O ile na poprzedniku psychodeliczne wpływy nie były aż tak
widoczne, tak "Revolver"
śmiało wpisuje się w nurt rocka psychodelicznego, który w drugiej
połowie lat 60. (również za sprawą Beatlesów) odnosił swoje
największe triumfy. Zadziwiały nie tylko teksty, pełne odniesień
do przyjmowanych substancji (jak w "Got to Get You into My Life"
czy "She Said She Said"), ale wrażenie robiła przede
wszystkim sama muzyka. Narkotyczne wizje postrzegania rzeczywistości
w znaczącym stopniu przeniknęły do twórczości grupy, dzięki
czemu zaczęto szukać różnych sposobów na uzyskanie świeżych
efektów nagrywania i obróbki dźwięku czy przesuwanie granicy w
kontekście uzyskiwania unikalnego brzmienia. Wszystkie elementy
zawartości dzieła, choć pozornie od siebie różne, tworzą spójną, nierozerwalną i przekonującą całość. A
wszystko opatrzone pieczołowitą produkcją George'a Martina, bez
którego - ponownie - krążek miałby zupełnie inny (mniemam, że
dużo mniej intrygujący) kształt i nie byłby tak ponadczasowy.
Mniej
więcej w tamtym czasie zespół zaczął tworzyć specjalne klipy promocyjne do swoich kompozycji. Chłopaki uważali, że przy tak dużej popularności i rozpoznawalności, jaką wtedy posiadali, regularne
chodzenie do telewizji w celu promocji płyt mija się z celem, więc na tę okazję postanowiono nakręcić filmiki wysyłane następnie stacjom telewizyjnym na całym świecie.

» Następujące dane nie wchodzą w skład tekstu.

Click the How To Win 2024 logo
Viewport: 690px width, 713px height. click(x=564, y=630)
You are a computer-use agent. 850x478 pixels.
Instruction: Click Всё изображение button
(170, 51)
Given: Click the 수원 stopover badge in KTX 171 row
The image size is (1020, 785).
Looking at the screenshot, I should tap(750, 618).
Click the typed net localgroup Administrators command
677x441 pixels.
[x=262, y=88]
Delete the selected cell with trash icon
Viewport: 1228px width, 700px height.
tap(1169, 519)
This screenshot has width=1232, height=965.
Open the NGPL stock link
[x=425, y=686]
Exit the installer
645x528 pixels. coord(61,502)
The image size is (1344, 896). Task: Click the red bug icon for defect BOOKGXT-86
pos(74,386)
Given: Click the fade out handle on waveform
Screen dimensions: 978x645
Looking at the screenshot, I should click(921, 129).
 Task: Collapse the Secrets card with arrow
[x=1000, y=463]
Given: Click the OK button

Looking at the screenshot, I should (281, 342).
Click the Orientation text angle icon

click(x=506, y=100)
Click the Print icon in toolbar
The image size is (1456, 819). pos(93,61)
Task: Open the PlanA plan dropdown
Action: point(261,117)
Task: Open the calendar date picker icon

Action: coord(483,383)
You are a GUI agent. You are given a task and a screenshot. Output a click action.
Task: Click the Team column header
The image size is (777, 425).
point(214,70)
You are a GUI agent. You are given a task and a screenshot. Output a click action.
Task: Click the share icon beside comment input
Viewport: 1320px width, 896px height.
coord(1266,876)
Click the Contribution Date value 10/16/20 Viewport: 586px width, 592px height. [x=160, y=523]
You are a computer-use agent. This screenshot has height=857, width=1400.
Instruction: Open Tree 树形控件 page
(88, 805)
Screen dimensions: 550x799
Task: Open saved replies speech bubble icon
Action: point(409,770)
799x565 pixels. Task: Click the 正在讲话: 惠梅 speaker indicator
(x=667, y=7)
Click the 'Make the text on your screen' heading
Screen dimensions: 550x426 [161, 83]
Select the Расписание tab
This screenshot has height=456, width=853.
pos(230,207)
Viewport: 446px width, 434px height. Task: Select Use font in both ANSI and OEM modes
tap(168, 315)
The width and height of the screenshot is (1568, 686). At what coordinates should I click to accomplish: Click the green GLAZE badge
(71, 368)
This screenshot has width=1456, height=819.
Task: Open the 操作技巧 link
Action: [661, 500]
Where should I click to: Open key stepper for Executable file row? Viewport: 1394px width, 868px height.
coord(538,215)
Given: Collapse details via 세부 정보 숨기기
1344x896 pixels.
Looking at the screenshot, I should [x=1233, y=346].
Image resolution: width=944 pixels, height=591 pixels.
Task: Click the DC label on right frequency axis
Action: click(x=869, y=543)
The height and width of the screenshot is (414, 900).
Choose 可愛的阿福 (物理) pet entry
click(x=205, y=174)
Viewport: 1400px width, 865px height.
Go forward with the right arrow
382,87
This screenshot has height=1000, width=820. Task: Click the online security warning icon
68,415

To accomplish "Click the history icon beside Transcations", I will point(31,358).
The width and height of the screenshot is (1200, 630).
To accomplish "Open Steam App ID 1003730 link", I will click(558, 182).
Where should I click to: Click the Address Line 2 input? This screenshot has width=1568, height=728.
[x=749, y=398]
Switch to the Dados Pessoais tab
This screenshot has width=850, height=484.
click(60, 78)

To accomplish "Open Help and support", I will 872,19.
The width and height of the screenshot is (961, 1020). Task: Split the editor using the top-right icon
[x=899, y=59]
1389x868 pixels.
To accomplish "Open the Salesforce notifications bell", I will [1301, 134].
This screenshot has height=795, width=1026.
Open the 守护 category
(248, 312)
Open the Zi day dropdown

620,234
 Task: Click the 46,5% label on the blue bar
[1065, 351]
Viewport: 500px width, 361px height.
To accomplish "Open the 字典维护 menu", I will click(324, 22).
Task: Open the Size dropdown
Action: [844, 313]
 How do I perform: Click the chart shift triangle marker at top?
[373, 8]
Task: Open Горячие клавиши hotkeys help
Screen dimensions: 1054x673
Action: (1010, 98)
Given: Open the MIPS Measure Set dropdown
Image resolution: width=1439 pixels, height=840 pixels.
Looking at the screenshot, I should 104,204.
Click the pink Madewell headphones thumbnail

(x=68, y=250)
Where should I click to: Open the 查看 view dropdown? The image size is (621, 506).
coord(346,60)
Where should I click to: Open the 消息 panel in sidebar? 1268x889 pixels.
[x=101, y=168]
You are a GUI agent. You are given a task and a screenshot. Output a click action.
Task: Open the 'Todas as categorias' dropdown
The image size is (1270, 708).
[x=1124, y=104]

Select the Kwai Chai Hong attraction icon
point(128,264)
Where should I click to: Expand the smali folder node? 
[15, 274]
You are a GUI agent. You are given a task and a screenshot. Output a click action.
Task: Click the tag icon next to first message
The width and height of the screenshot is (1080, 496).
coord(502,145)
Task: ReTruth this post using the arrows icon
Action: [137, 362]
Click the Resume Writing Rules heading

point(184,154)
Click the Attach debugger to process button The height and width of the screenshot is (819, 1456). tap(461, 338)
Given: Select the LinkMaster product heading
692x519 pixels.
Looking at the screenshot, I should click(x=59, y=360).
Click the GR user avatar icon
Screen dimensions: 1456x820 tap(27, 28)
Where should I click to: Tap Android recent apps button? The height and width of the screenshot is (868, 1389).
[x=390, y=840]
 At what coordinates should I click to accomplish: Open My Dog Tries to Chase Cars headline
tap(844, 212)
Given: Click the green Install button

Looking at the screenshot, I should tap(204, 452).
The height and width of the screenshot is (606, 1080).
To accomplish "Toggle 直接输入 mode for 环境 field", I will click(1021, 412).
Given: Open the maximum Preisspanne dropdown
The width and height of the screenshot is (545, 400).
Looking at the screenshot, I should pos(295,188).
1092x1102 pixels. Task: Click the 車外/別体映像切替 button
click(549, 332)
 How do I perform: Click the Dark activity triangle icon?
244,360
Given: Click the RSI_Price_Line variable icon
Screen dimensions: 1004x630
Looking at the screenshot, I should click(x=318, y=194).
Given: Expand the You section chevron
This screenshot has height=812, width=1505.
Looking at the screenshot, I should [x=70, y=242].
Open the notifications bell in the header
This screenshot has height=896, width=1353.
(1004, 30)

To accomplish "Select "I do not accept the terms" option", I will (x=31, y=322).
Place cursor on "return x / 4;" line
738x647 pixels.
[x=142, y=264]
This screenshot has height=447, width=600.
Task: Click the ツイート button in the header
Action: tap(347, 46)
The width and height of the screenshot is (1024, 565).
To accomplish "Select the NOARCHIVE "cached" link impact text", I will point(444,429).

Dzięki temu muzycy mogli bardziej skupić się na innych aspektach
działalności. Obecnie kręcenie takich klipów w celu promocji
singla jest standardem, ale wtedy była to nowość. Tym samym
Beatlesi zapoczątkowali kręcenie takich filmików, co w pewnym
sensie zainicjowało pomysł powstałej 15 lat później stacji
muzycznej MTV, zbierającej i puszczającej widzom najnowsze (i starsze) przeboje. Klipy The Beatles nie miały jeszcze rozmachu powstałych kilka lat później teledysków, a i czas przeznaczony na ich kręcenie był niewielki - w końcu w motywach leżących u ich powstania chodziło o zaoszczędzenie czasu.
Okładkę
wykonał dawny znajomy kwartetu z kręgu hamburskich fanów - Klaus
Voormann. Jej projekt oparto o rysunek w który wklejono kilkanaście
fotografii Paula, Johna, George'a i Ringo. To jedno z tych dzieł, w
których wychwycenie wszystkich niuansów wymaga nie tylko dokładnego
wpatrzenia się w okładkę, ale także nadzwyczajnej znajomości otoczenia formacji
(np. wśród włosów Harrisona pojawia się zdjęcie autora).
Przemysł muzyczny docenił klasę i nietypowe podejście do
projektu, w związku z czym Voorman otrzymał za swoją robotę nagrodę Grammy w kategorii najlepsza
okładka 1966 roku. Całkiem zasłużenie, bo w omawianym projekcie widać ogrom pracy dokonany przez grafika. Obrazek ten, podobnie jak zawartość którą zdobi, do dziś zachwyca pomysłowością i oryginalnością.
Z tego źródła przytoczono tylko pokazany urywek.